YOUR INSTRUCTIONS:
Starting at the line that contains "Open the candlestick settings icon" and ending at the last line of the records, turn those lines into a JSON list of strings with one string per line, skipping blank lines. Leave the pictures out.

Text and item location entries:

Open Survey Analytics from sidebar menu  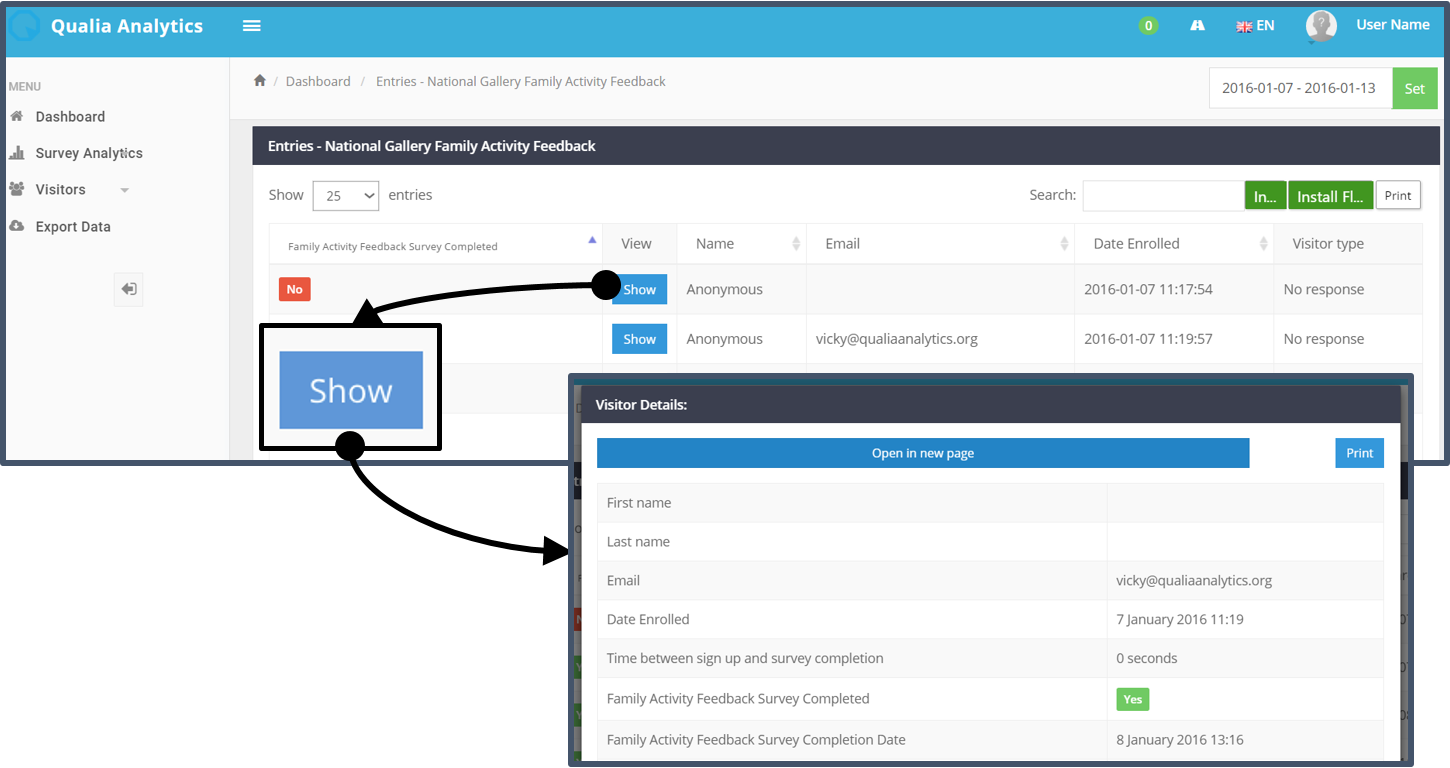pyautogui.click(x=88, y=153)
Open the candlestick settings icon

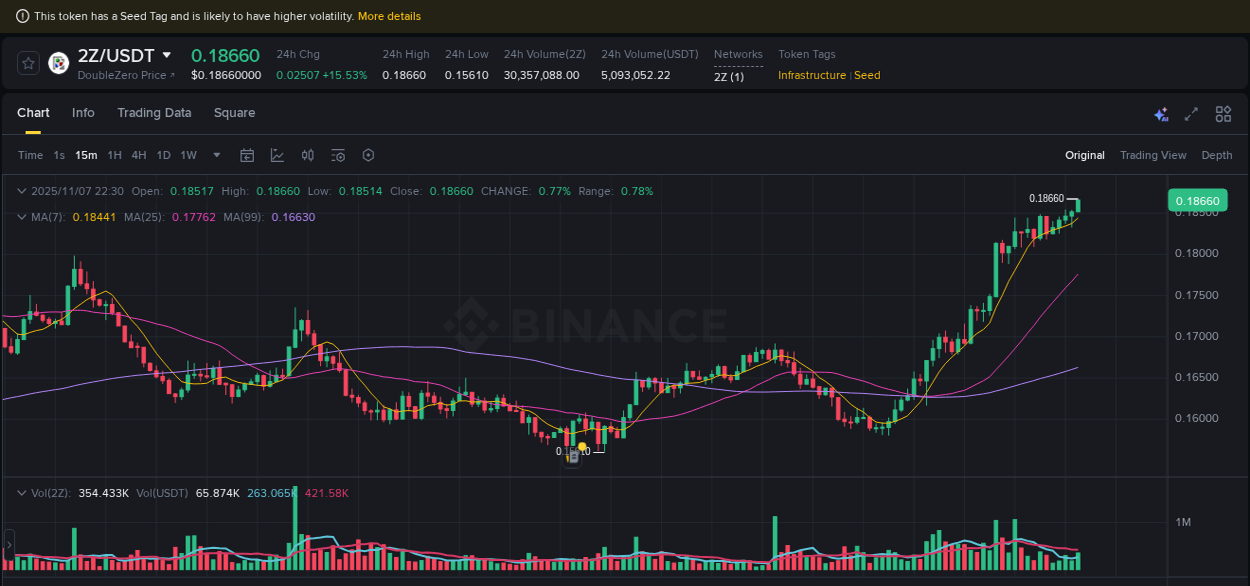coord(307,155)
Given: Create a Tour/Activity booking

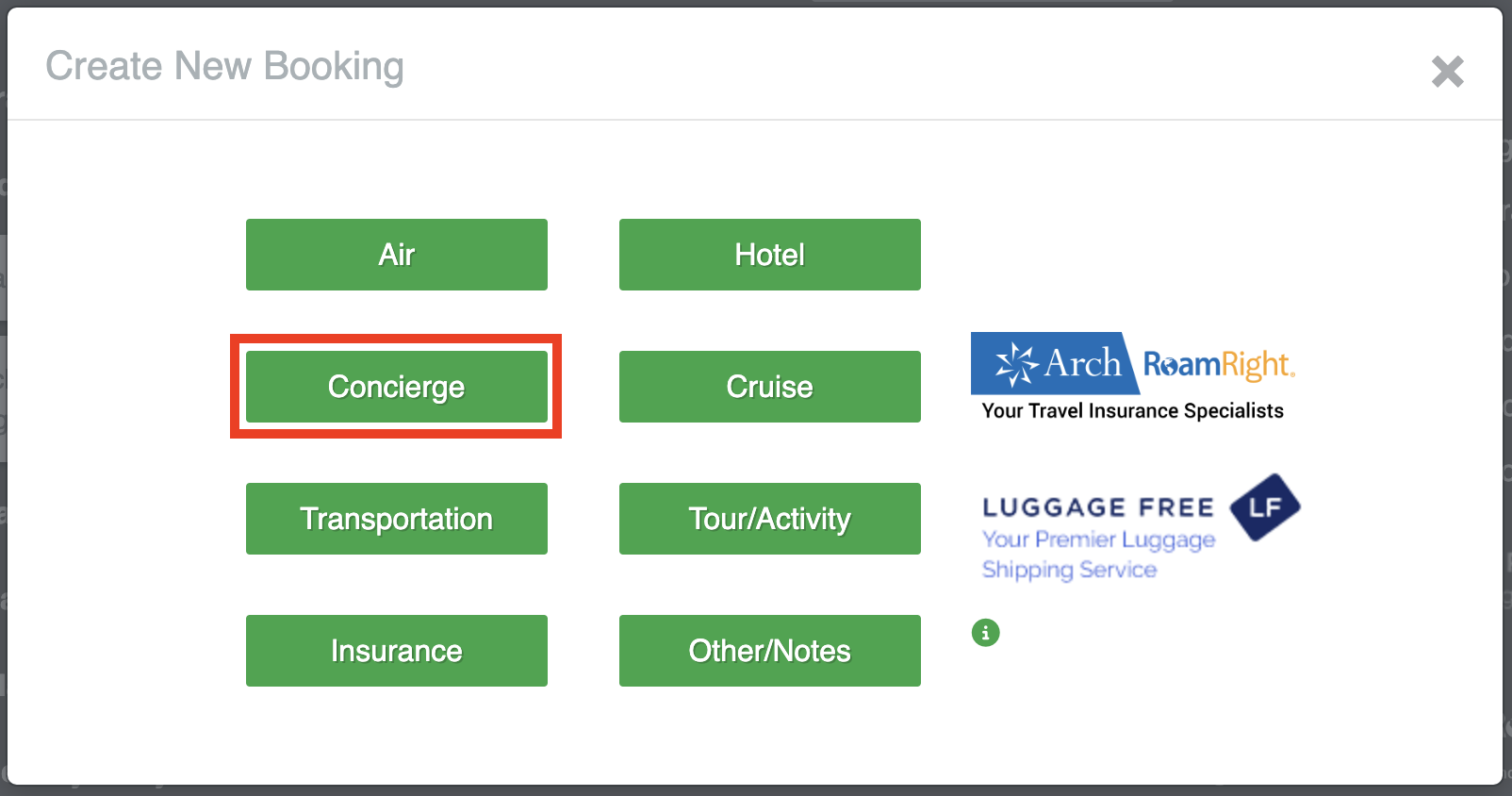Looking at the screenshot, I should (x=769, y=519).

RESPONSE FOR THIS EXERCISE:
[
  "Open the candlestick settings icon",
  "coord(307,155)",
  "Given: Create a Tour/Activity booking",
  "Looking at the screenshot, I should (x=769, y=519)."
]